I’ve befriended quite a few writers on Twitter.  Most are unpublished, working away diligently on their dreams and hopeful that someday they’ll break on through the stubborn glass to a cheering audience and critical acclaim.  Each has a story they feel passionate about telling, otherwise they probably wouldn’t be writing.  As I chat with them and read their blogs and learn more about their works-in-progress, I chance to imagine a future time where they are exhausted by the attention, answering the same interview questions fifteen hundred times, and fans wanting to know every iteration of every character nuance of that single work as revealed by word choice and punctuation.  We do so love our darlings but is the moment when we come to despise and regret their existence that distant train rumbling down the track and headed right for us?  Paul McCartney refused to play Beatles songs in concert for most of the 1970’s.  Both Fleming and Conan Doyle tried to kill off their star characters only to be pressured into resurrecting them by fervent readers, and the works that followed were of lesser quality – their hearts just weren’t in it anymore.  (A particularly cutting review of Fleming’s You Only Live Twice I read recently pointed out that it’s almost a deliberate, sniping, mean-spirited parody of what readers had come to love about James Bond, like a middle finger from the worst of Fleming’s snobbery as his health began to fail.)
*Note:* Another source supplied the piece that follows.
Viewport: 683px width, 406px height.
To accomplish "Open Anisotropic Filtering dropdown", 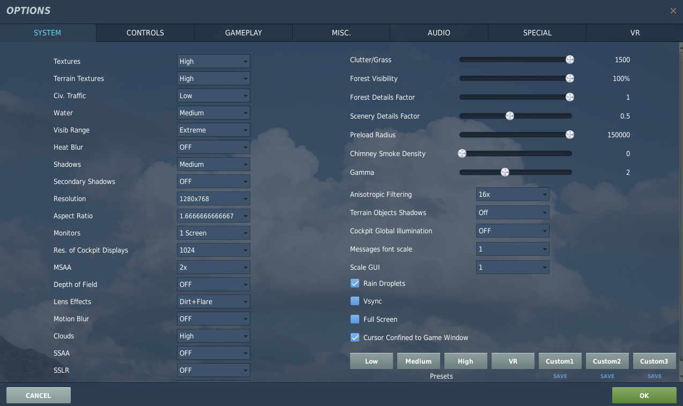I will click(x=513, y=194).
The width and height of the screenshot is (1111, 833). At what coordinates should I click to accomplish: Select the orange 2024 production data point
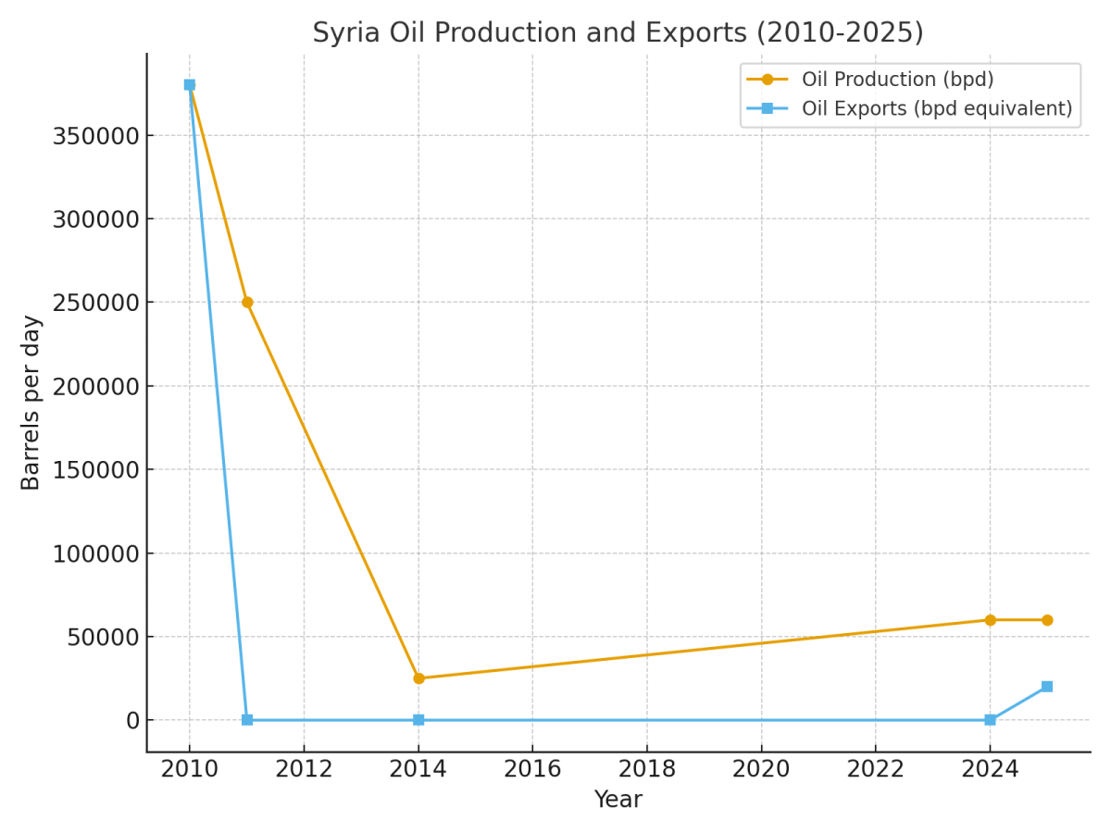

There are times, very few I’m happy to say, where I even find the modest demands of this blog to be an irritant – the pressure to keep to a regular schedule, to continue to find things to write about that will interest more than just my immediate family.  But I keep going because for better or worse, I still love doing it.  Then again, I don’t have one million fans (or haters) pestering me to write less of this or more of that or what have you.  And I can’t really imagine ever arriving at the point where I say screw you all, I’m done, I’m going off to finally start my dream project about 8th Century cabinet making and I don’t care if nobody but that one guy in Mongolia likes it.  Then again, I’m sure that neither did Stephenie Meyer.  It seems to be a given that success is not always the most comfortable destination.  However, you look at folks like William Shatner and Leonard Nimoy, who after struggling against typecasting for years finally came to embrace the work that had given them international renown and the life they earned as a result.  I Am Not Spock eventually begat I Am Spock.  Maybe it’s a full circle after all.  Like raising kids.  First they’re cute, then they’re irritating, then they’re rebellious pests, and ultimately you love them again, more than you ever have.  If that’s the case, then we can learn to treat our art the same way.